Of course, the chief want of the placer miner was an abundant and convenient supply of water; the first noteworthy attempt to convey the needful element in an artificial channel was made at Coyote Hill in Nevada County, California, in March 1850. This ditch was about two miles long and, proving a decided success, was imitated in many other places until, in eight years, 6,000 miles of mining canals had been made, supplying all the principal placer districts with water and furnishing the means for obtaining the more significant portion of the gold yield of the State. Many of the ditches were marvels of engineering skills.
The problem was getting the most water at the greatest altitude above the auriferous ground and the least immediate expense, as money was worth 3-10% per month interest. As the paydirt might be exhausted within a couple of years, and as the anticipated profits would be sufficient quickly to pay for a new ditch, durability was a point of minor importance.

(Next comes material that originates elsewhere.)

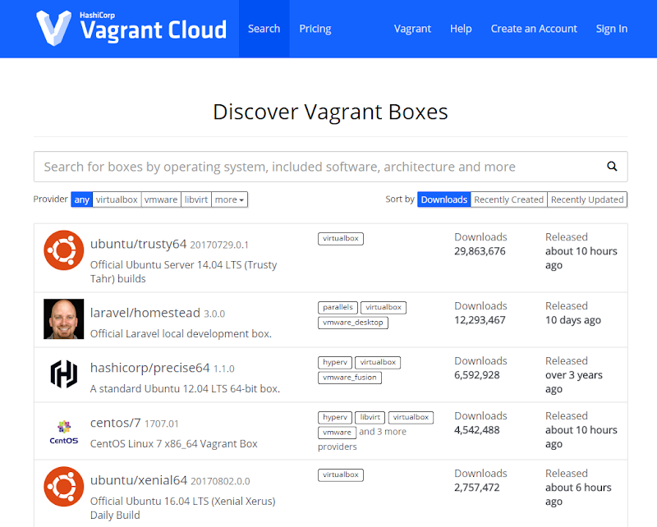657x527 pixels.
Task: Click the Laravel homestead avatar image
Action: 63,319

There was no imperial treasury to supply the funds for a durable aqueduct in every township, nor could the impatient miners wait a decade to complete gigantic structures in stone and mortar. The high value of their time and the scarcity of their money made it necessary to adopt the cheapest and most expeditious expedients for obtaining water. Where the surface of the ground furnished the proper grade, a ditch was dug in the earth; and, where it did not, flumes were built of wood, sustained in the air by a framework that sometimes rose to a height of 300 feet in crossing deep ravines, and extending for miles at an elevation of 100-200 feet.
All the devices known to mechanics for conveying water from hilltop to hilltop were adopted. Aqueducts of wood and iron pipes were suspended upon wire cables or sustained on wood bridges, and inverted siphons carried water up the sides of one hill with heavier pressure from the higher side of another.

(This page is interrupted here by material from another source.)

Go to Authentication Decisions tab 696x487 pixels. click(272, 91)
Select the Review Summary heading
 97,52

The ditches were usually the property of companies, of which there were 400 in the State at one time, owning a total length of 6,000 miles of canals and flumes. The largest of these, the Eureka, in Nevada County, had 205 miles of ditches constructed for $900,000, and their receipts from the sale of water were $6,000 per day. Unfortunately, these mining canals, though more numerous, more extensive, and bolder in design than the aqueducts of Rome, were less durable. Most were abandoned and allowed to go to ruin so that scarcely a trace of their existence remains, save in the heaps of gravel from which the clay and loam were washed in search of gold.

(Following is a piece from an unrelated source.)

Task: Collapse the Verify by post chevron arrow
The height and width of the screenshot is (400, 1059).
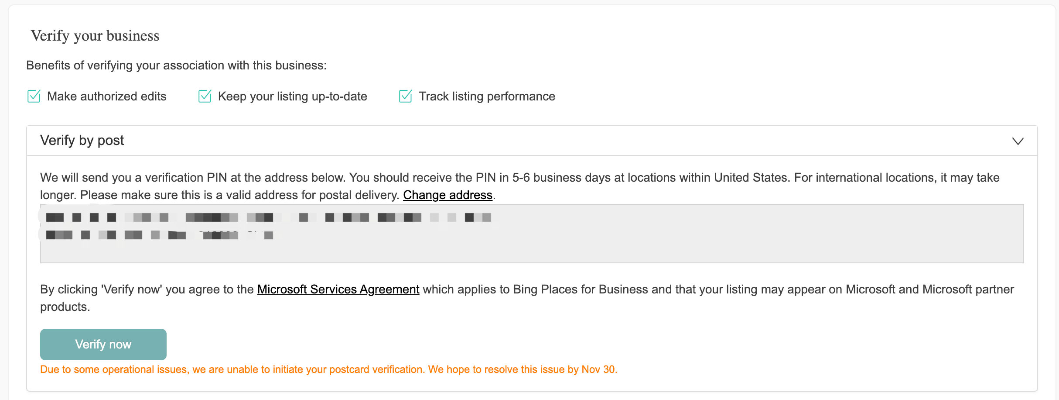Action: 1018,141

As the placers in many districts were gradually exhausted, the demand for water and the profits of the ditch companies decreased, and the more expensive flumes, when blown down by severe storms, carried away by floods, or destroyed by the decay of the wood, were not repaired.
The construction of hundreds of ditches within three or four years after the successful experiment at Coyote Hill created a fresh impulse to placer mining and significantly modified its character. Though of the rudest description, new inventions were multiplied to facilitate the gathering of the yellow metal. Among others was the introduction of an implement previously used in Georgia, called by the short and unclassic name of ” tom.” This was a great improvement upon the rocker, yet it was soon superseded by a still more remarkable, — the sluice, a broad trough from 100-1000 feet long, with transverse cleats at the lower end to catch the gold. With a descent of one foot in twenty, the water rushes through it like a torrent, bearing down large stones and tearing the lumps of clay to pieces. The miners, of whom a dozen may work at one sluice, have little to do save to throw in the dirt and take out the gold.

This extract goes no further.